===== Records provided =====
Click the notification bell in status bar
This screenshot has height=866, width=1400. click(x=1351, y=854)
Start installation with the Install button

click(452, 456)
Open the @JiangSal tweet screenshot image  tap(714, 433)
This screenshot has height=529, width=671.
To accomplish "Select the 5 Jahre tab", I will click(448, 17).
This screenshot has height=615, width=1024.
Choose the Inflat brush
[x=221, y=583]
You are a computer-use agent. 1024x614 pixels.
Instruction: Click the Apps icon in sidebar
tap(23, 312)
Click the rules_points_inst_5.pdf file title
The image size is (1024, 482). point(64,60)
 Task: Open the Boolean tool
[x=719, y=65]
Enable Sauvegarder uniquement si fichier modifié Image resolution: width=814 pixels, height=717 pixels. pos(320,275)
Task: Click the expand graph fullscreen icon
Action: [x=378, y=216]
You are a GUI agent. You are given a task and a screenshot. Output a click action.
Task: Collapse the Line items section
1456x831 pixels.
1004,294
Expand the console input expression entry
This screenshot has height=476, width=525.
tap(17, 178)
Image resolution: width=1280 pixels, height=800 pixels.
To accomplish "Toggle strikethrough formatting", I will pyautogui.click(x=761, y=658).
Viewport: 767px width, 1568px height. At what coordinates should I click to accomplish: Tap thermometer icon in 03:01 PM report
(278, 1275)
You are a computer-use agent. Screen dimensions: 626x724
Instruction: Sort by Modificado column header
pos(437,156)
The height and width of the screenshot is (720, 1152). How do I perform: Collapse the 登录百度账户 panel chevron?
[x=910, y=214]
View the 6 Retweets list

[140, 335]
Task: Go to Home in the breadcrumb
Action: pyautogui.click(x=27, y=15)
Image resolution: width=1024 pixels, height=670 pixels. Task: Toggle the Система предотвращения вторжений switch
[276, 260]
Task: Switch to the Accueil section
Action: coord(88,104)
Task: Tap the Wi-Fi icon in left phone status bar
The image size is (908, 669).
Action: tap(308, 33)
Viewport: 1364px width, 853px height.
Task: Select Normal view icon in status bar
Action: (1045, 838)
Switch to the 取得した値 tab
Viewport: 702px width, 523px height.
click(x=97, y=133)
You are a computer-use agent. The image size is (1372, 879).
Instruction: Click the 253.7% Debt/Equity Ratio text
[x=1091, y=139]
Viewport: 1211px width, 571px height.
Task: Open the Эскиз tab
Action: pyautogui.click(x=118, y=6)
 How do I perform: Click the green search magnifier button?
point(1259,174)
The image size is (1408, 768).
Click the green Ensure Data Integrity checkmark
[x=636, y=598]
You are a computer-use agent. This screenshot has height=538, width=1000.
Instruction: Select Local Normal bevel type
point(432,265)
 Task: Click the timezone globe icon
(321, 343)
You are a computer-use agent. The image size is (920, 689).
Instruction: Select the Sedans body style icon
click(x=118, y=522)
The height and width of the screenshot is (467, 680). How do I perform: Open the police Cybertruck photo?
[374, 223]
=====
- [Exercise directions] Repeat the rows exactly, starting with the first row and going on through the line with "Action: pyautogui.click(x=27, y=15)".

- [Response]
Click the notification bell in status bar
This screenshot has height=866, width=1400. click(x=1351, y=854)
Start installation with the Install button

click(452, 456)
Open the @JiangSal tweet screenshot image  tap(714, 433)
This screenshot has height=529, width=671.
To accomplish "Select the 5 Jahre tab", I will click(448, 17).
This screenshot has height=615, width=1024.
Choose the Inflat brush
[x=221, y=583]
You are a computer-use agent. 1024x614 pixels.
Instruction: Click the Apps icon in sidebar
tap(23, 312)
Click the rules_points_inst_5.pdf file title
The image size is (1024, 482). point(64,60)
 Task: Open the Boolean tool
[x=719, y=65]
Enable Sauvegarder uniquement si fichier modifié Image resolution: width=814 pixels, height=717 pixels. pos(320,275)
Task: Click the expand graph fullscreen icon
Action: [x=378, y=216]
You are a GUI agent. You are given a task and a screenshot. Output a click action.
Task: Collapse the Line items section
1456x831 pixels.
1004,294
Expand the console input expression entry
This screenshot has height=476, width=525.
tap(17, 178)
Image resolution: width=1280 pixels, height=800 pixels.
To accomplish "Toggle strikethrough formatting", I will pyautogui.click(x=761, y=658).
Viewport: 767px width, 1568px height. At what coordinates should I click to accomplish: Tap thermometer icon in 03:01 PM report
(278, 1275)
You are a computer-use agent. Screen dimensions: 626x724
Instruction: Sort by Modificado column header
pos(437,156)
The height and width of the screenshot is (720, 1152). How do I perform: Collapse the 登录百度账户 panel chevron?
[x=910, y=214]
View the 6 Retweets list

[140, 335]
Task: Go to Home in the breadcrumb
Action: pyautogui.click(x=27, y=15)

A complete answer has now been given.